Cooking with Susie Q

16 years ago

With Halloween here this weekend, most of us realize that trick or treaters show up accompanied by adults-many are our neighbors and friends.  If it is cold out, you may want to invite them in for one of these snacks and a cup of coffee as a treat for them!  Have a fun and safe Halloween and enjoy your family and neighbors!
    I had a reader remind me that apples are still quite reasonably priced and pumpkins are available everywhere you look.  Kim suggested that we have some recipes using these ingredients.  So, here are the ones I have been able to find.  If you have any to share, let us know.  The apple crumble is a family favorite and the cheesecake recipe is one I received from Nancy in Holden.

Apple Crumble Pie
1 (9 inch) deep dish pie crust
5 cups apples – peeled, cored and thinly sliced
1/4 cup white sugar
1/4 cup brown sugar
3/4 teaspoon ground cinnamon
1/3 cup white sugar
3/4 cup all-purpose flour
6 tablespoons butter

 Directions: Preheat oven to 400 degrees F. Arrange apple slices in unbaked pie shell.
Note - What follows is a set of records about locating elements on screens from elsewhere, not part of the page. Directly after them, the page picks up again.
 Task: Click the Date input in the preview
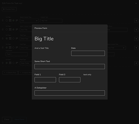point(88,53)
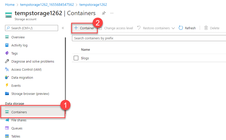Select Queues in the sidebar
Image resolution: width=226 pixels, height=140 pixels.
pos(17,128)
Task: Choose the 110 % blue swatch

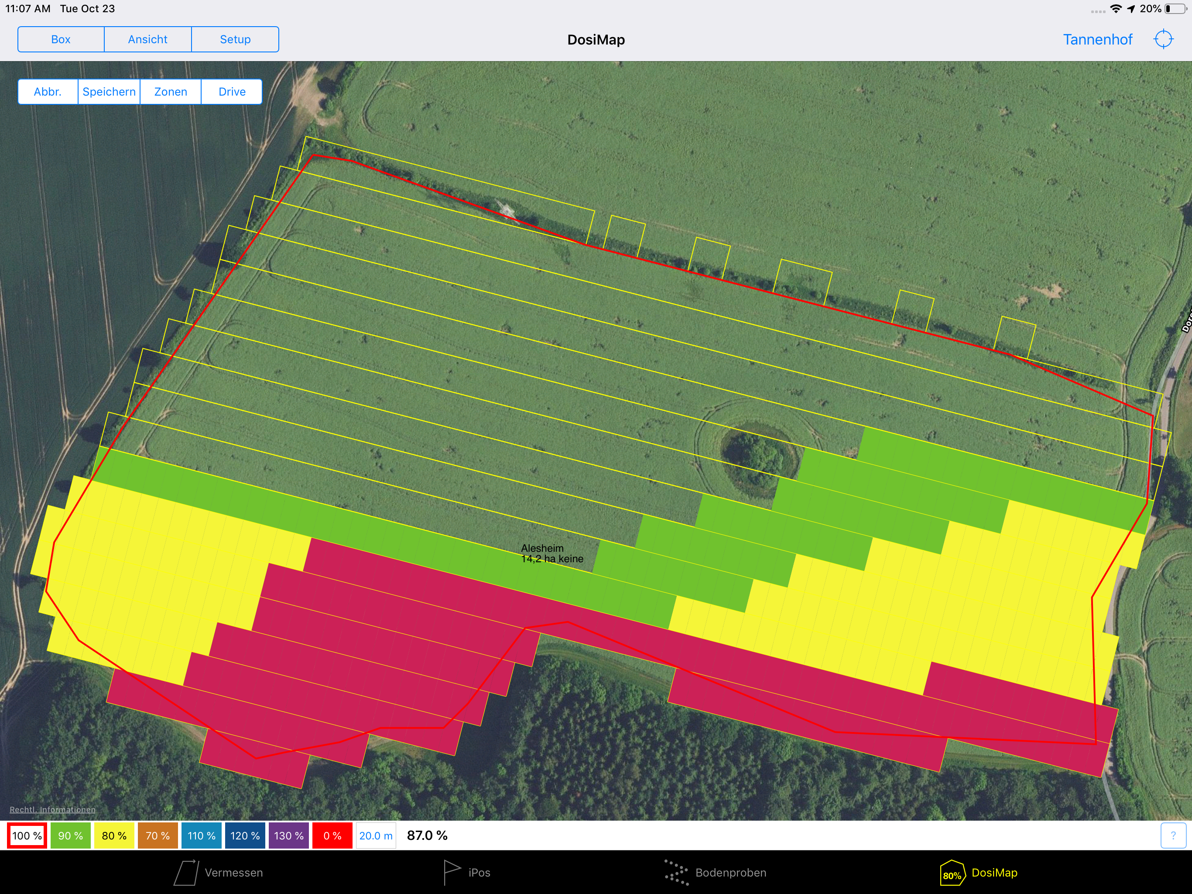Action: pos(202,835)
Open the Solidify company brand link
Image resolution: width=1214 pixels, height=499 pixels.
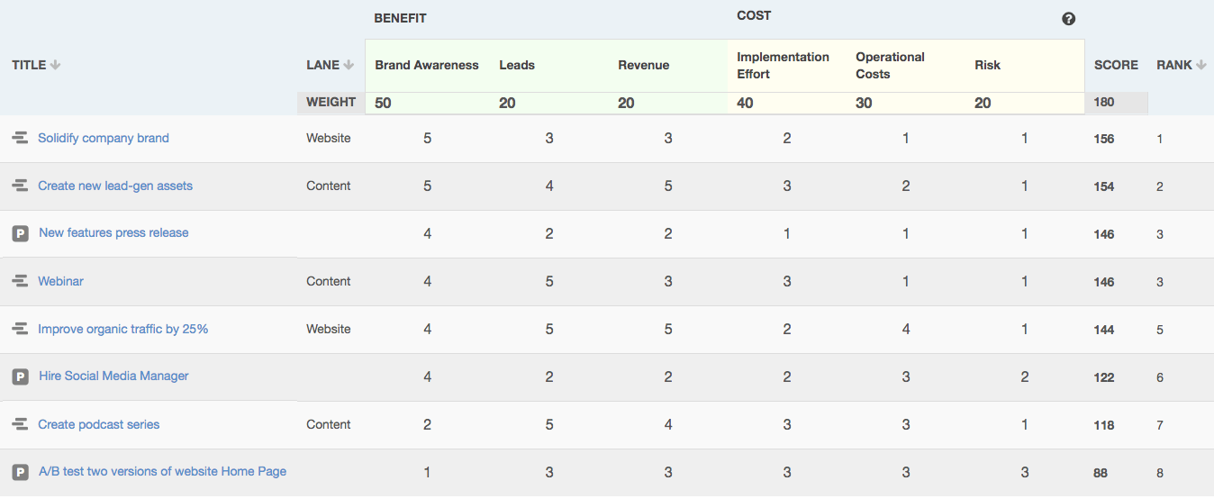click(104, 138)
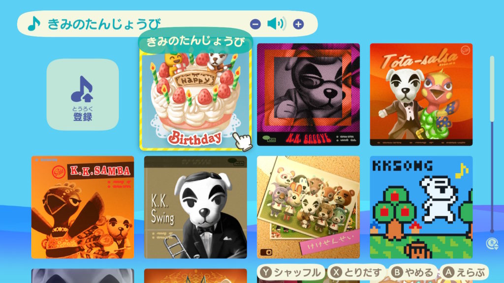Choose the K.K. Swing album

(x=195, y=207)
Mix 1/2-cup sugar and cinnamon; sprinkle over apples.
Mix 1/3 cup sugar with flour; cut in butter until crumbly. Spoon mixture over apples.
Bake in preheated oven for 35 to 40 minutes, or until apples are soft and top is lightly browned.

Apple Danish Cheesecake
1 cup all-purpose flour
1/2 cup ground almonds
1/4 cup white sugar
1/2 cup butter, chilled
1/4 teaspoon almond extract
8 ounces cream cheese, softened
1/4 cup white sugar
1/4 teaspoon cream of tartar
1 egg
1/3 cup packed brown sugar
1 tablespoon all-purpose flour
1 teaspoon ground cinnamon
4 cups thinly sliced apples
1/3 cup blanched slivered almonds

 Directions: To make dough: in a small bowl, combine 1 cup flour, 1/2 cup ground almonds, and 1/4 cup sugar; cut in butter until crumbly. Add extract. Shape dough into a ball, gently press dough against the bottom and up the sides of a 9-inch springform or cake pan. Refrigerate for 30 minutes.
To make filling: in a medium-sized mixing bowl, beat cream cheese, 1/4 cup sugar, and cream of tartar until smooth. Add egg; beat on low just until combined. Pour over crust.
To make topping: in another medium-sized bowl, combine brown sugar, 1 tablespoon flour, and cinnamon. Add apples and stir until coated. Spoon over the filling. Sprinkle with 1/3 cup slivered almonds.
Bake at 350 degrees F for 40-45 minutes or until golden brown. Cool on a wire rack for 10 minutes. Carefully run a knife around edge of pan to loosen; cool 1 hour longer. Refrigerate overnight. Remove from pan.

Pumpkin Dessert
1 (15 ounce) can pumpkin puree
1 (12 fluid ounce) can evaporated milk
3 eggs
1 cup white sugar
4 teaspoons pumpkin pie spice
1 (18.25 ounce) package yellow cake mix
3/4 cup butter, melted
1 1/2 cups chopped walnuts

Directions: Preheat oven to 350 degrees F (175 degrees C). Grease a 9×13 inch baking pan.
In a large bowl, combine pumpkin, milk, eggs, sugar and spice. Mix well, and pour into a 9×13 inch pan.
Sprinkle dry cake mix over the top, then drizzle with melted butter. Top with walnuts.
Bake at 350 degrees F for 1 hour or until a knife inserted near the center comes out clean.

Black Magic Cake
1 3/4 cups all-purpose flour
2 cups white sugar
3/4 cup unsweetened cocoa powder
2 teaspoons baking soda
1 teaspoon baking powder
1 teaspoon salt
2 eggs
1 cup strong brewed coffee
1 cup buttermilk
1/2 cup vegetable oil
1 teaspoon vanilla extract

Directions:  Preheat oven to 350 degrees F (175 degrees C). Grease and flour two 9 inch round cake pans or one 9×13 inch pan.  In large bowl combine flour, sugar, cocoa, baking soda, baking powder and salt. Make a well in the center. Add eggs, coffee, buttermilk, oil and vanilla. Beat for 2 minutes on medium speed. Batter will be thin. Pour into prepared pans.
Bake at 350 degrees F (175 degrees C) for 30 to 40 minutes, or until toothpick inserted into center of cake comes out clean. Cool for 10 minutes, then remove from pans and finish cooling on a wire rack. Fill and frost as desired.